Directions:
Whatever lies between the line that holds "Select the DIFERENCIADOR" and the final line of the records below, both included, should be repeated exactly; leave out the pictures and add nothing.

(Stored data)

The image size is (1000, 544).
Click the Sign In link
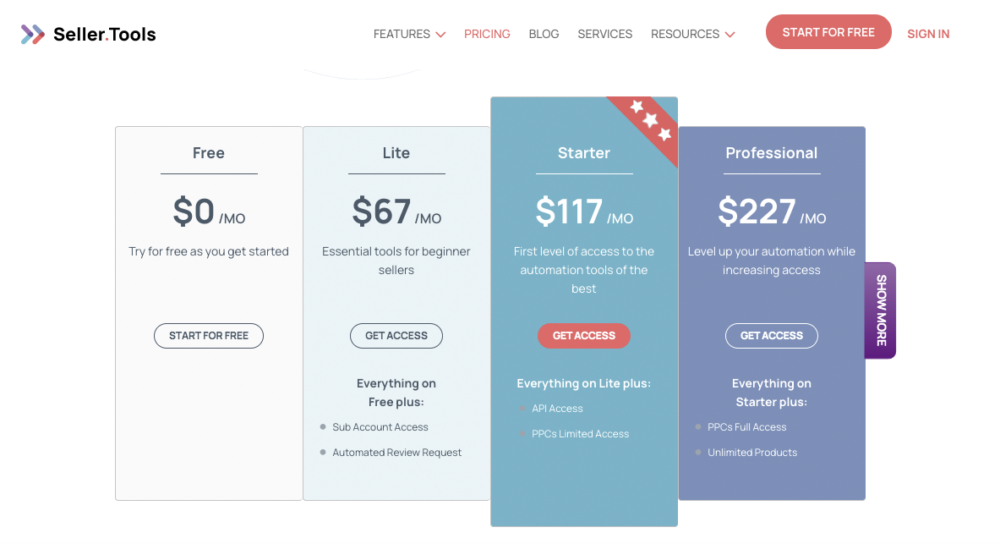[x=928, y=34]
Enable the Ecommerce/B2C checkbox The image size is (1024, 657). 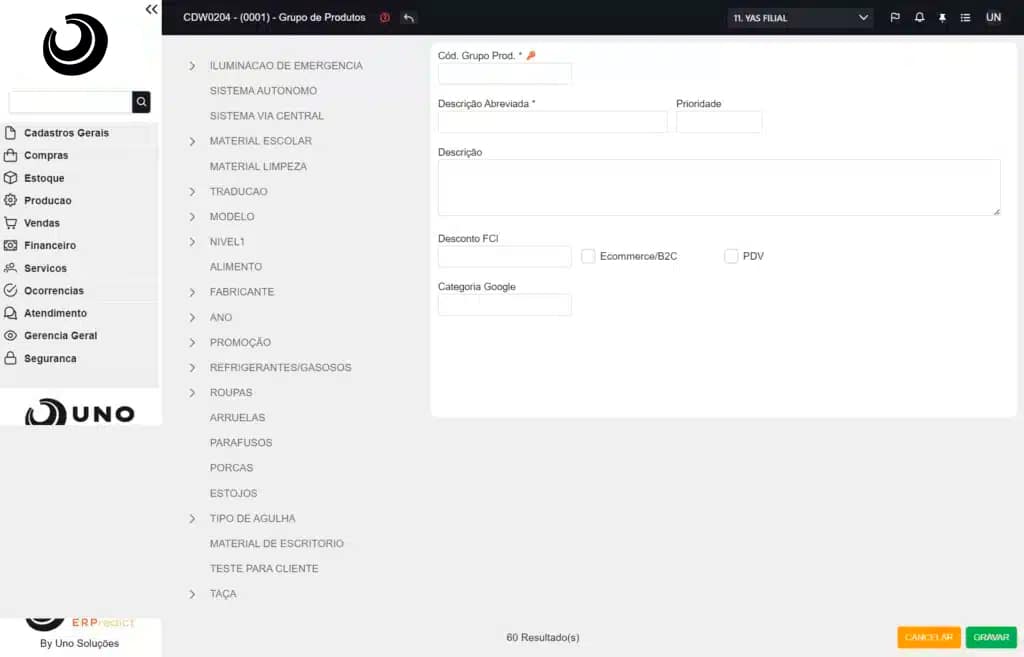click(588, 257)
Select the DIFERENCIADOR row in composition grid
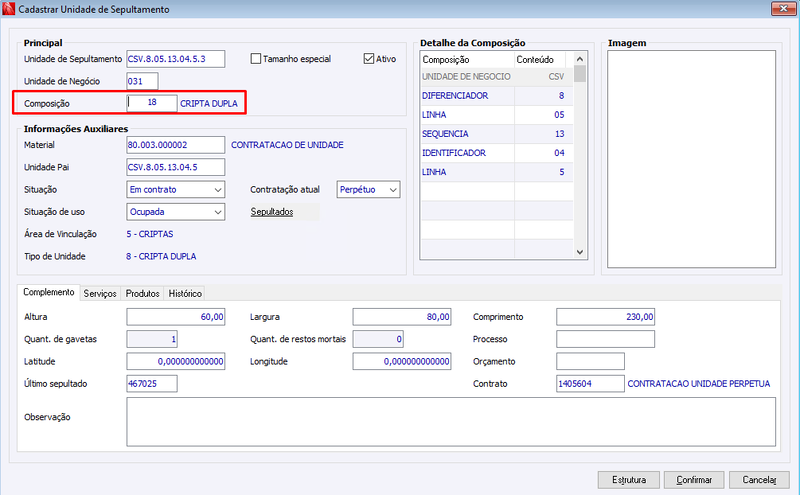Screen dimensions: 800x495 (497, 95)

Answer to this exercise:
Select the DIFERENCIADOR row in composition grid
Screen dimensions: 800x495 (497, 95)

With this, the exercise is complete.